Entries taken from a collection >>
────────────────────

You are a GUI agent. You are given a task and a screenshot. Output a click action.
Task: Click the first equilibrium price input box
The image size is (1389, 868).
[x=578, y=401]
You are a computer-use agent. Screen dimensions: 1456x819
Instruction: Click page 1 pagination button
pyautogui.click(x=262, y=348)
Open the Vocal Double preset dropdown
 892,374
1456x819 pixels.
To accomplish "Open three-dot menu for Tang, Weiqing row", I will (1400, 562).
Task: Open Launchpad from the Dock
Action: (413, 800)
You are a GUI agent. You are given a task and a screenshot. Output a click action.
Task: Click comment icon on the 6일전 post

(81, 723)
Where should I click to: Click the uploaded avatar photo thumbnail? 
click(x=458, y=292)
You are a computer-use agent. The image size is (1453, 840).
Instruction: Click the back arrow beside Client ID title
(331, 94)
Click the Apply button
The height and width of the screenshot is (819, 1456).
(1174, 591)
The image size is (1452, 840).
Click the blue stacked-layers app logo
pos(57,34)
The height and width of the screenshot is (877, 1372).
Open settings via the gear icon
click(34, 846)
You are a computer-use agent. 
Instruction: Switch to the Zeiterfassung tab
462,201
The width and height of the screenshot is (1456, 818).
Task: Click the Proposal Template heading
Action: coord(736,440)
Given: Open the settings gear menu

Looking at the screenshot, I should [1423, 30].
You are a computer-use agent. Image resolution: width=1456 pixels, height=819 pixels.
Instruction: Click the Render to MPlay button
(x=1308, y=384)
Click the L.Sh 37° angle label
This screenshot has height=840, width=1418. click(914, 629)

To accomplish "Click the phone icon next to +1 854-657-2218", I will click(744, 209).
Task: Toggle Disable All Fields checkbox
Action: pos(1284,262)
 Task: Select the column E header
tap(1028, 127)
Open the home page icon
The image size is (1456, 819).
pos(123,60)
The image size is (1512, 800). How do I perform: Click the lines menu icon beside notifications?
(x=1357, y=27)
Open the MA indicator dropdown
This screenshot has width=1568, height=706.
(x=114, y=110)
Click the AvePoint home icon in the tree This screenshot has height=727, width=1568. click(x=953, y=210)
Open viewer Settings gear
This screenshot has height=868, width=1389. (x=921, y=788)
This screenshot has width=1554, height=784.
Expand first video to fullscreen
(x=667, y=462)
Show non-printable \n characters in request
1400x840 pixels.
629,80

────────────────────

ASSIGNED TASK >>
Set down verbatim only the lines between the start of the data above and the line with "1456x819 pixels.", both boundaries included.

SOLUTION FOR THIS EXERCISE >>
You are a GUI agent. You are given a task and a screenshot. Output a click action.
Task: Click the first equilibrium price input box
The image size is (1389, 868).
[x=578, y=401]
You are a computer-use agent. Screen dimensions: 1456x819
Instruction: Click page 1 pagination button
pyautogui.click(x=262, y=348)
Open the Vocal Double preset dropdown
 892,374
1456x819 pixels.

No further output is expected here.